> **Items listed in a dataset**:

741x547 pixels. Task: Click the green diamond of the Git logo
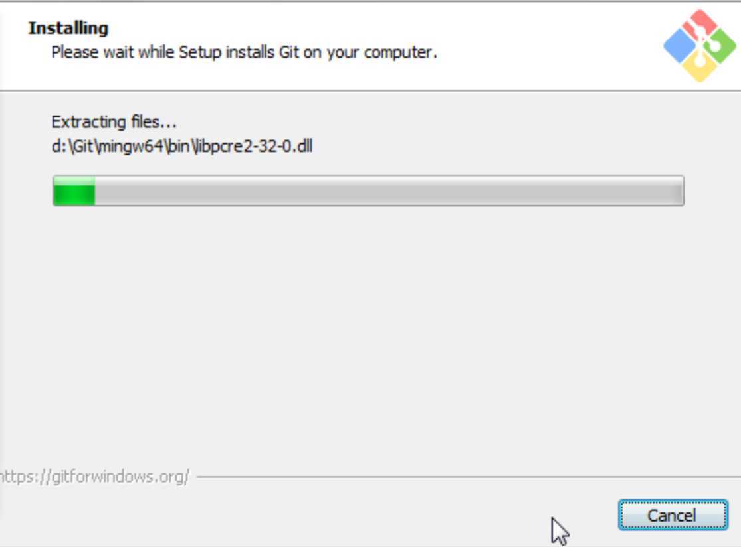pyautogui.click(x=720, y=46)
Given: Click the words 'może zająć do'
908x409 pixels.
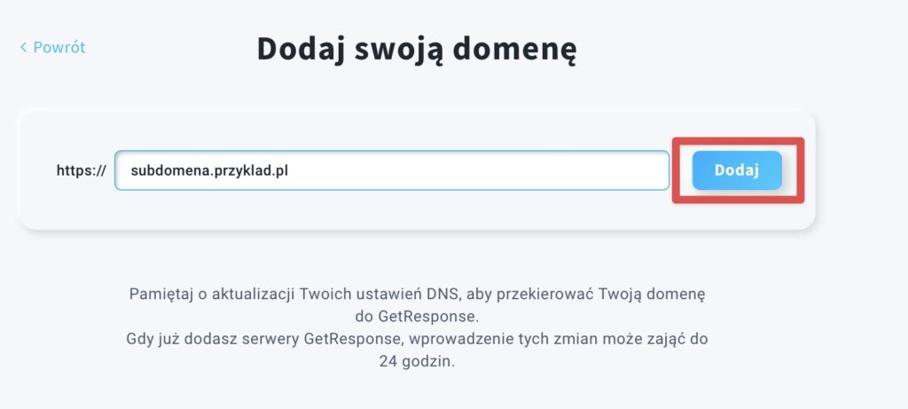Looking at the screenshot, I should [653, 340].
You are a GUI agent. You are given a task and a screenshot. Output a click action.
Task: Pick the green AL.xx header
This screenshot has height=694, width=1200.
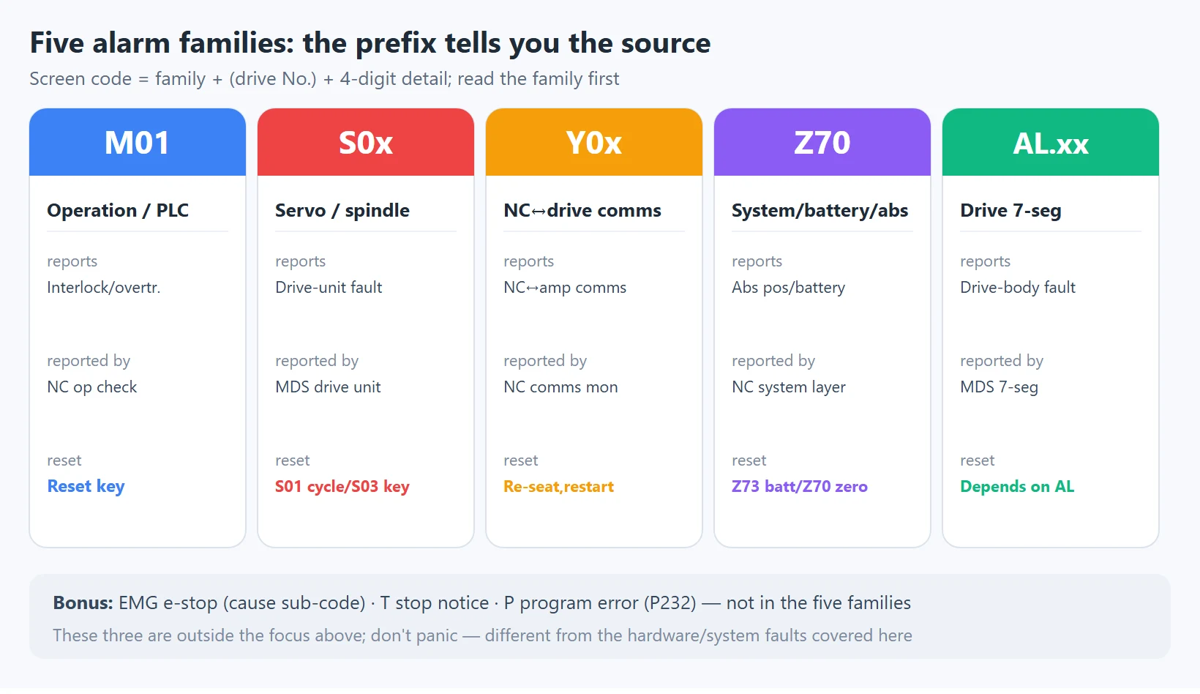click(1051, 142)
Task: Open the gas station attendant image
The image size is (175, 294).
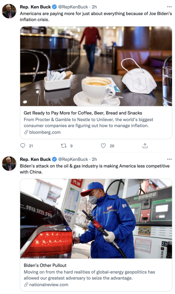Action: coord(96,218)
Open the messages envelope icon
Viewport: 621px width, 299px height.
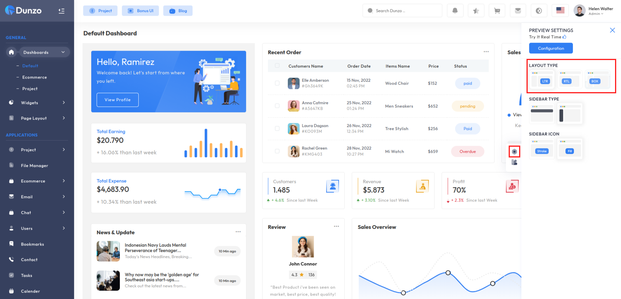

> **EXERCISE OBJECTIVE**: What lines above contain the word "Open"? Please copy each one.

> **RESULT**:
Task: Open the gas station attendant image
Open the messages envelope icon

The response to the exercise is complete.